-- Start --
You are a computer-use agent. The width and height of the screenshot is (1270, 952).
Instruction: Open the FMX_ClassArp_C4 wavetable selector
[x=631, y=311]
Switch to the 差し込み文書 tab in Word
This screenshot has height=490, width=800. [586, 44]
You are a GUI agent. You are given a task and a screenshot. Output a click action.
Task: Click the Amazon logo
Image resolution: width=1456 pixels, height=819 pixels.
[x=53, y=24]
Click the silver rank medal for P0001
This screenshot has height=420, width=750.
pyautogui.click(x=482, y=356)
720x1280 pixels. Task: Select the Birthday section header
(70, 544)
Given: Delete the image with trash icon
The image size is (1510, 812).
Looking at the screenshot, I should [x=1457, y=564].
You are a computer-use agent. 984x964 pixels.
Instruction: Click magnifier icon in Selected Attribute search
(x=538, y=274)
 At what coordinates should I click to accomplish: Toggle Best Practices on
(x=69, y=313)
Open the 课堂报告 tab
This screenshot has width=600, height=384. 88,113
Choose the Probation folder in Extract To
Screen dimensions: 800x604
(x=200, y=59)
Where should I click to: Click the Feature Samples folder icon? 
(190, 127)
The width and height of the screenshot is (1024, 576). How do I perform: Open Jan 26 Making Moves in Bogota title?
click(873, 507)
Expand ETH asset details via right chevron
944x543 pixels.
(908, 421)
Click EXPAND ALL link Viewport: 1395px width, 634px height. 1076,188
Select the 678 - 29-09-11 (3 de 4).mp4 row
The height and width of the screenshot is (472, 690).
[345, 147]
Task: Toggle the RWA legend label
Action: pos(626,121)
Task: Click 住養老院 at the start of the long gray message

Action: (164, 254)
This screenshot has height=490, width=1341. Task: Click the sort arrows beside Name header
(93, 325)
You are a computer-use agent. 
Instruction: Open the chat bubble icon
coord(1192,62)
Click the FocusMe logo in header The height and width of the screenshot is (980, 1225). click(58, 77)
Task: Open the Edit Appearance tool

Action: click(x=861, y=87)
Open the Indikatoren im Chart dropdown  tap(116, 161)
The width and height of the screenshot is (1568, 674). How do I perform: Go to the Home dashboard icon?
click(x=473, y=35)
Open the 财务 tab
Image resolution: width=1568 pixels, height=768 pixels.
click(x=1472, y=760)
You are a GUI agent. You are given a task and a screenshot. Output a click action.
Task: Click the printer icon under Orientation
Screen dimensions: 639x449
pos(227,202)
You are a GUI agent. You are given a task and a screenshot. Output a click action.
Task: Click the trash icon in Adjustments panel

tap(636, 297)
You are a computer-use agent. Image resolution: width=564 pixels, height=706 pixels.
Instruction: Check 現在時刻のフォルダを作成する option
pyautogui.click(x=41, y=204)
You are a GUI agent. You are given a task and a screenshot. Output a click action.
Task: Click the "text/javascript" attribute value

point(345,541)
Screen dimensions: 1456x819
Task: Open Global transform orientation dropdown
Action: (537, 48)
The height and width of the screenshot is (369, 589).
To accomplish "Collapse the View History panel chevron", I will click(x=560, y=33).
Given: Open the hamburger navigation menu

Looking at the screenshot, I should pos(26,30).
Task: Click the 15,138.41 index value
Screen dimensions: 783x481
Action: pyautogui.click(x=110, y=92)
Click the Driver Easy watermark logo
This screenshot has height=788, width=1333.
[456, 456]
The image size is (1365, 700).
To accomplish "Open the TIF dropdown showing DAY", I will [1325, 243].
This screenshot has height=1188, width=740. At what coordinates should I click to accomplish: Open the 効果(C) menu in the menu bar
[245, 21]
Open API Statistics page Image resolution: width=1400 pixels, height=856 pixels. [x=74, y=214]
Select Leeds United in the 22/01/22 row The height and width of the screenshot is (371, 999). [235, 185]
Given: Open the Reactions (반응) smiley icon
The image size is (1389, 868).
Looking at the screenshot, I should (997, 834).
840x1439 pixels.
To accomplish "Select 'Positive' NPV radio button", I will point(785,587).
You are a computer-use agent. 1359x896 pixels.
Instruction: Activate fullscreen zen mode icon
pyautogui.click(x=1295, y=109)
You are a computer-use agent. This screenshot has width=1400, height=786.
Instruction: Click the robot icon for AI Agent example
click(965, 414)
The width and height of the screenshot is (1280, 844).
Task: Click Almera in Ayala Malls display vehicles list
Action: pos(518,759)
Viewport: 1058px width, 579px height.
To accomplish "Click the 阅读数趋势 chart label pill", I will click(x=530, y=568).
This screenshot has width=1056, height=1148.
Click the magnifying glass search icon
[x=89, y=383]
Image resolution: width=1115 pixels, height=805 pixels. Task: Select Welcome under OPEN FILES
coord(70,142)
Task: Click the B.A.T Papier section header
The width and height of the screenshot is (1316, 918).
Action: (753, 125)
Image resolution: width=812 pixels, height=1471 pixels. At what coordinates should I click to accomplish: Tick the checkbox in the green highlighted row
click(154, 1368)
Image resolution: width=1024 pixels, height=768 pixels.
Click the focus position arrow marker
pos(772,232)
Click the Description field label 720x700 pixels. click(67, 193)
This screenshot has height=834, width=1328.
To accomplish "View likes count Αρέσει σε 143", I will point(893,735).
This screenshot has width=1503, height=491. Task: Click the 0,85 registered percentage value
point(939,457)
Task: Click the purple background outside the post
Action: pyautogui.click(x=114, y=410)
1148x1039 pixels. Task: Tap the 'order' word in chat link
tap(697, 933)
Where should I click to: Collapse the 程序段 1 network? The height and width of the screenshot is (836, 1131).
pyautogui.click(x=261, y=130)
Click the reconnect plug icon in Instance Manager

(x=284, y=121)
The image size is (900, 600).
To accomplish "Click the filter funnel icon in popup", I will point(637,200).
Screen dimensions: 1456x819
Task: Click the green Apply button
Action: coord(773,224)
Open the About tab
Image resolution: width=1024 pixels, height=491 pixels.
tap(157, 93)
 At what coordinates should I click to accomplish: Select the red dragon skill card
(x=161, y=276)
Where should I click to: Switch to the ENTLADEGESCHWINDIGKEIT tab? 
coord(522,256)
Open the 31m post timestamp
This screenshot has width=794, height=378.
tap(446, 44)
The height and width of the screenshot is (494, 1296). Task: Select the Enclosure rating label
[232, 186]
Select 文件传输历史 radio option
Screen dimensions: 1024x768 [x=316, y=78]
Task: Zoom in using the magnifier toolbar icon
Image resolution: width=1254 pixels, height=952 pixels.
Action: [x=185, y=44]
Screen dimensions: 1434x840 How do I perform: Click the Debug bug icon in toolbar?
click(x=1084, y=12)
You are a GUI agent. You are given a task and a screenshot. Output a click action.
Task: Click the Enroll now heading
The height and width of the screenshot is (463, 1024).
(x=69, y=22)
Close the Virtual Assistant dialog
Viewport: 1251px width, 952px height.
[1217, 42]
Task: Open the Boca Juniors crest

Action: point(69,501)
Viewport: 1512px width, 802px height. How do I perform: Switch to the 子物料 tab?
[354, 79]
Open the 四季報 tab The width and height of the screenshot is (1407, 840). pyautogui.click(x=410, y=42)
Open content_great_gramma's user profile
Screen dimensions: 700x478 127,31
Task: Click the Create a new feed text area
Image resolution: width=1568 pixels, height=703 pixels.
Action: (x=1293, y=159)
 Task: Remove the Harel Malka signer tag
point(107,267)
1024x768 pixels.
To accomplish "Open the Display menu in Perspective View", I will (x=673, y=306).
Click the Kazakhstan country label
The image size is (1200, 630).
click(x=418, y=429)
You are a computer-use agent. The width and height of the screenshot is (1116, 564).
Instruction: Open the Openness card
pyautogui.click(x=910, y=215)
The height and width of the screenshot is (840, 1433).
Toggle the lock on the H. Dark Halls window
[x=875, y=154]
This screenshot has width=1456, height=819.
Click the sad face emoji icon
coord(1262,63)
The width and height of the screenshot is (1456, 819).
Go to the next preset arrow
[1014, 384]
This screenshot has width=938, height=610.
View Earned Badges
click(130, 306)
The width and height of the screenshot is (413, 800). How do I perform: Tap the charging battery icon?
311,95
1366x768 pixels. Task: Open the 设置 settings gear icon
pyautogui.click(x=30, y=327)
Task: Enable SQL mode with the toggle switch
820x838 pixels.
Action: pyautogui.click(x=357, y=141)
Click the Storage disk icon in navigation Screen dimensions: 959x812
-- End --
## Exercise task
Reproduce the rows from the start through the line containing "(x=69, y=313)", keeping every line unchanged and including that final line.

## Result
You are a computer-use agent. The width and height of the screenshot is (1270, 952).
Instruction: Open the FMX_ClassArp_C4 wavetable selector
[x=631, y=311]
Switch to the 差し込み文書 tab in Word
This screenshot has height=490, width=800. [586, 44]
You are a GUI agent. You are given a task and a screenshot. Output a click action.
Task: Click the Amazon logo
Image resolution: width=1456 pixels, height=819 pixels.
[x=53, y=24]
Click the silver rank medal for P0001
This screenshot has height=420, width=750.
pyautogui.click(x=482, y=356)
720x1280 pixels. Task: Select the Birthday section header
(70, 544)
Given: Delete the image with trash icon
The image size is (1510, 812).
Looking at the screenshot, I should [x=1457, y=564].
You are a computer-use agent. 984x964 pixels.
Instruction: Click magnifier icon in Selected Attribute search
(x=538, y=274)
 At what coordinates should I click to accomplish: Toggle Best Practices on
(x=69, y=313)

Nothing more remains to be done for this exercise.